• [WHAT THIS TASK INVOLVES] Decide whether each statement agrees with the senior housing article below: 1. Sandy Coleman looked at 20 apartment buildings before choosing Northridge. 2. The Section 8 waiting list was last opened in 2016. 3. Great Lakes Management is raising rents by 5 to 7%. Answer yes or no for each and quote the deciding words of the article.

• [PAGE EXTRACT]
A housing study completed by research and consulting business Maxfield offers one caveat: seniors living off social security or meager incomes often have more money in savings. The study noted that “most seniors allocate the equity from their single‐family home and other savings to pay for senior housing with services. Thus, seniors with lower incomes can often afford market rate senior housing.”
Most of the seniors from Northridge Court who gathered to meet at Memorial Park were in this position: they had savings set aside from sold homes or their previous jobs, disqualifying them from any programs that might give them rent subsidies and causing them to pull from their life savings to pay for rent.
Sandy Coleman, a senior at Northridge Court, said when she was in the market four years ago, she looked at 20 apartment buildings before deciding on Northridge for its prices. She said she didn’t qualify for subsidized housing.
“I have savings, but I don’t want to take out of that every month,” Coleman said.
The senior population in Minnesota is expected to grow 200% by 2035. That means there is demand for 3,697 senior units by 2040, according to a 2016 Scott County housing study. CDA Housing Director Julie Siegert said this issue isn’t unique to Scott County.
“I think seniors certainly are in need of affordable housing. I think all populations are in need of affordable housing, and that’s something we’re seeing across the nation,” Siegert said. “I don’t think this is necessarily unique to Scott County.”
According to the county, as of the beginning of July, there are three seniors in Scott County currently awaiting a referral for coordinated entry, which is a process developed to help those experiencing homelessness. And Scott County’s Family Homeless Prevention Assistance Provider has served 12 senior households within the last year.
The CDA-owned properties help keep rent prices down despite the high demand for senior housing units.
“In a true market rate community that’s not owned by the CDA, they’d say, I’ve got a waiting list of 50 folks; let’s raise rents,” Mueller with Great Lakes Management said. “Even though we could raise rent 5, 6, 7%, we’re not.”
While Northridge Court and all of its sister properties accept Section 8 vouchers, seniors who want to get on the voucher won’t have any luck due to a lack of federal funding, Siegert said.
“We haven’t opened the (Section 8) waiting list since 2007, because it’s so full and there haven't been new resources,” Siegert said.

• [DATASET EXCERPT]

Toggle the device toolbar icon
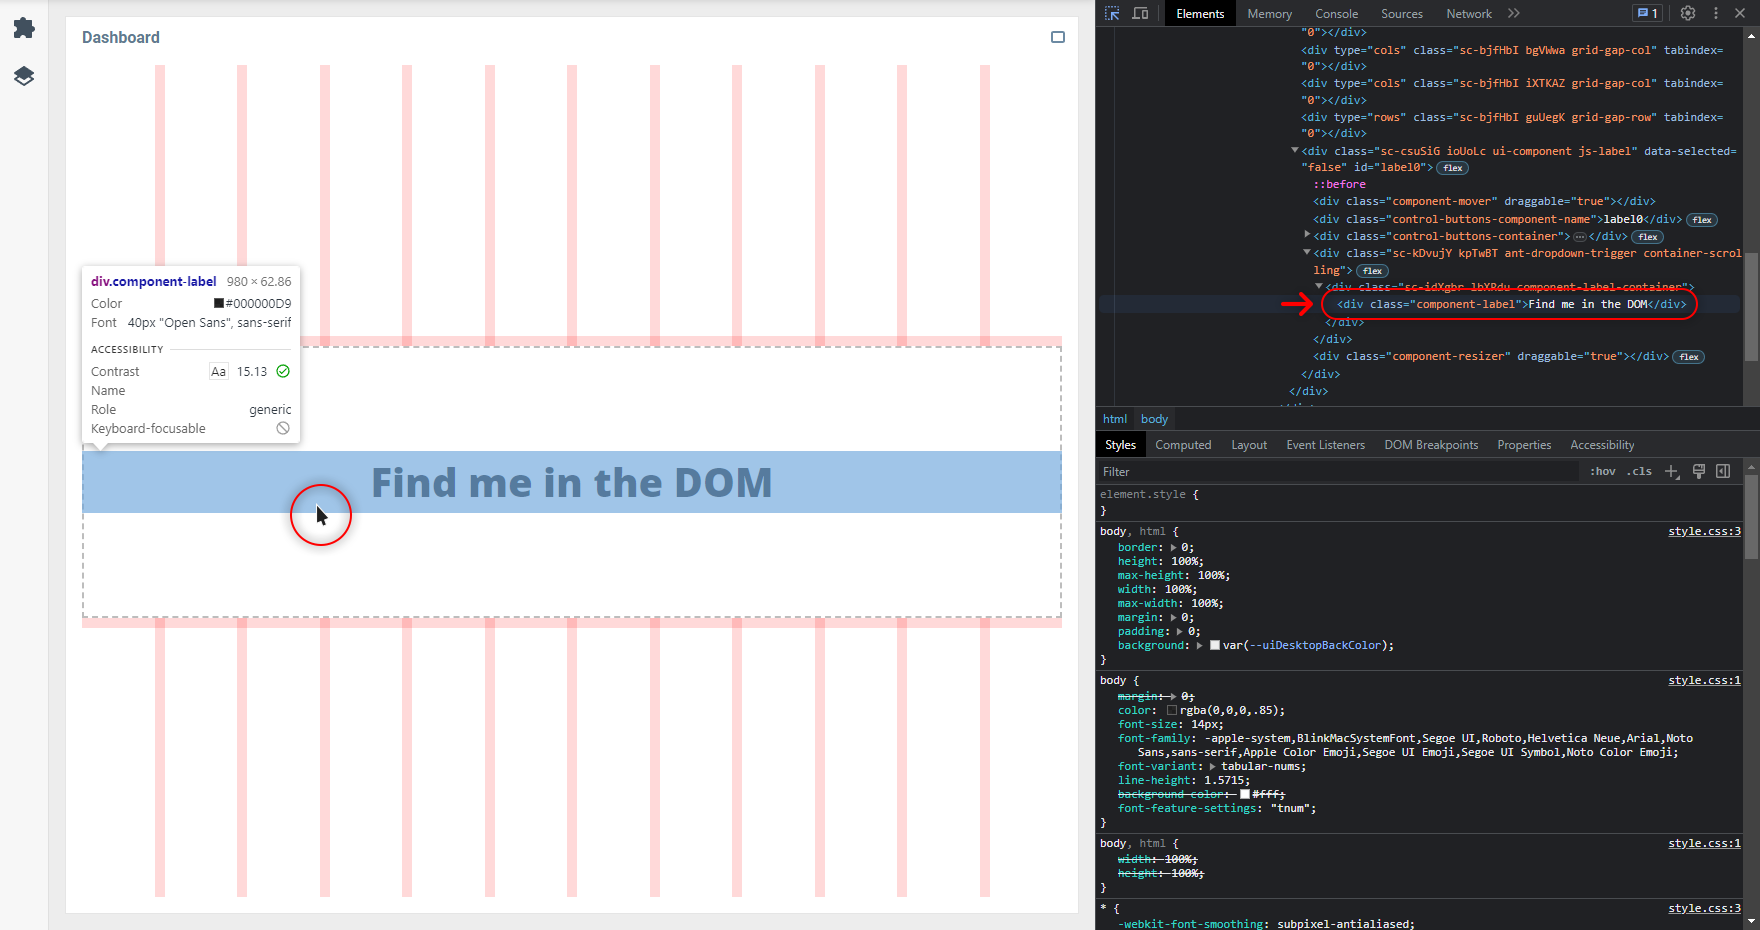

• [SOLUTION TO THE EXERCISE]
1. Yes: "she looked at 20 apartment buildings before deciding on Northridge for its prices."
2. No: "We haven’t opened the (Section 8) waiting list since 2007"
3. No: "Even though we could raise rent 5, 6, 7%, we’re not."